Experiments with various frequency densities were also conducted for further investigations, and their prediction accuracies in terms of MAE are listed in
Table 4. When the frequency density was higher than 1000, the performance became steady, indicating that sufficient samples were collected for the training datasets. If the density was smaller than 1000, the MAE of the predictions began to grow and increased 60% when the density decreased from 1000 to 20. As discussed above, although a higher density can potentially lead to a higher prediction accuracy, the overall performance may deteriorate due to redundant samples in the training datasets, and thus a longer training time is required. For example, a frequency density of 4000 yielded the best performance in this study according to
Table 4, instead of a frequency density of 15,000.

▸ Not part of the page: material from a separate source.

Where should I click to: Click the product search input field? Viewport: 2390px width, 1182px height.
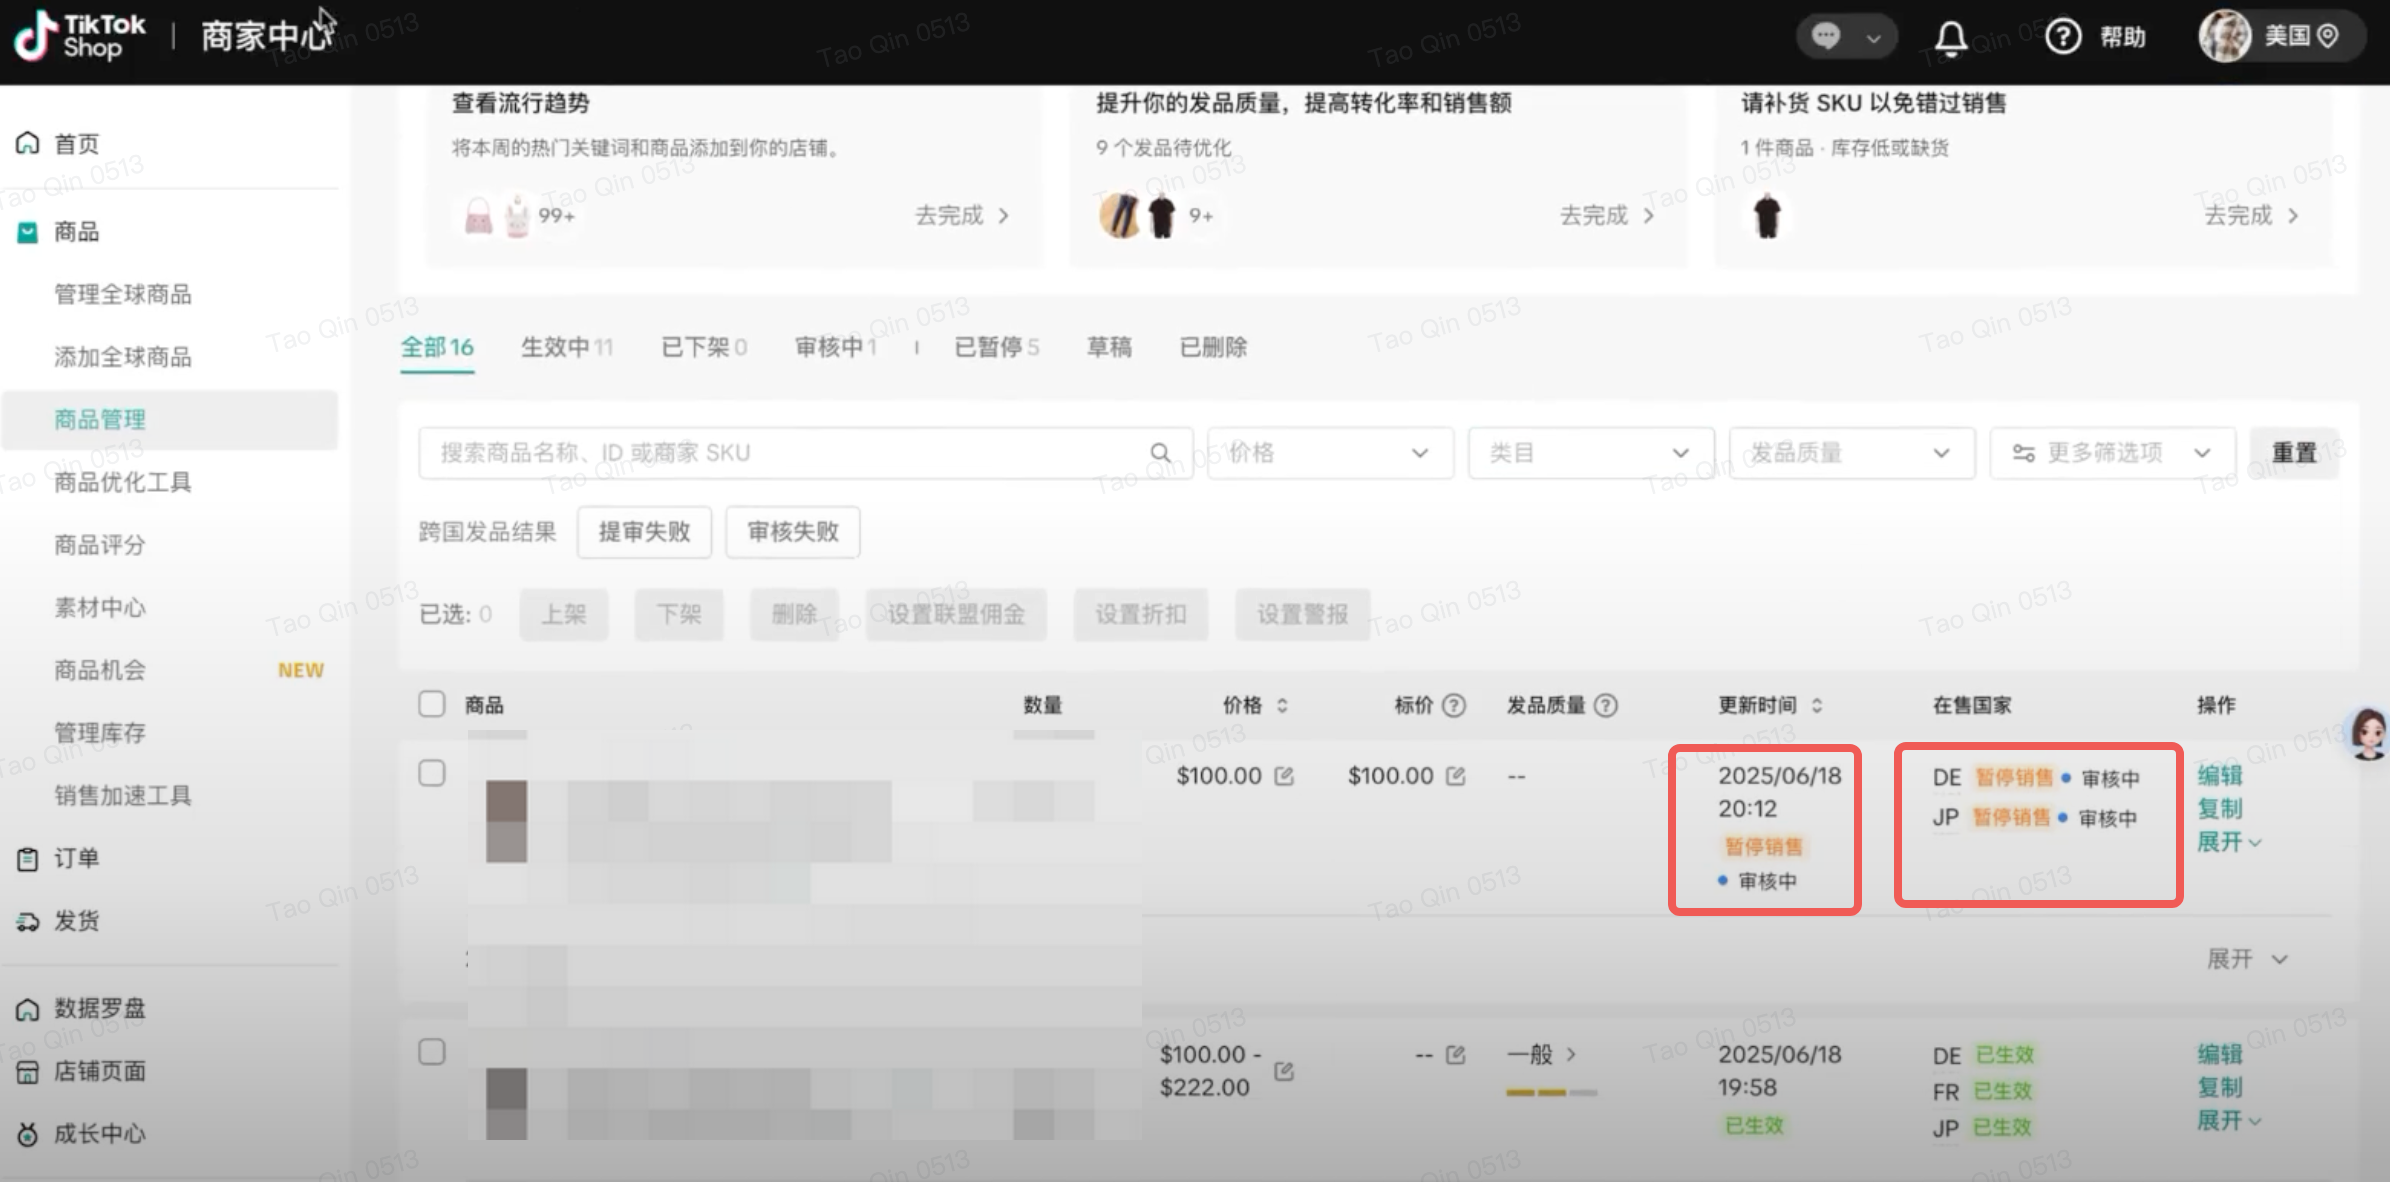pyautogui.click(x=780, y=453)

The effect due to the number of bins was also analyzed in this study, and the results are summarized in
Table 5. Different bins with a frequency density of 4000 were investigated first, and the results showed no obvious difference in MAE between the predictions and observations. This can be attributed to the fact that a frequency density of 4000 was sufficient in this case regardless of the number of bins. A smaller frequency density of 100 was also examined, and the prediction accuracy was affected by the number of bins in this case. The MAE increased from 0.017 to 0.019, 0.020 and 0.021 when the number of bins decreased to 50, 10 and 2, respectively. Thus, the overall results showed that the sample distribution is more important under the circumstance of a limited training dataset, and more bins are needed to achieve a balanced dataset with a narrower sparse area.
In summary, both the frequency density and number of bins can affect the overall prediction accuracy by affecting the time needed to reload the model in the forecast updating script. The reloading records of the scenarios listed in
Table 4 are tracked and further shown in
Figure 9a. It is obvious that reloading was more frequent in the scenarios with a higher frequency density. In addition, with a smaller density, the reloading process tended to stop much earlier because their dataset sizes had already hit the limit. For example, the reloading records for densities of 40 and 20 only appeared before 11,000 s, while the models were continuously reloaded after 14,000 s for densities higher than 1000. Similarly,
Figure 9b shows the records of the scenarios with a density of 100 in
Table 5. The performance with different bins can be explained by the reloading process as well, in that a smaller MAE comes with more model updates. Thus, it can be summarized that a more frequent reloading process will eventually lead to better overall performance in the coverage-based model-updating framework.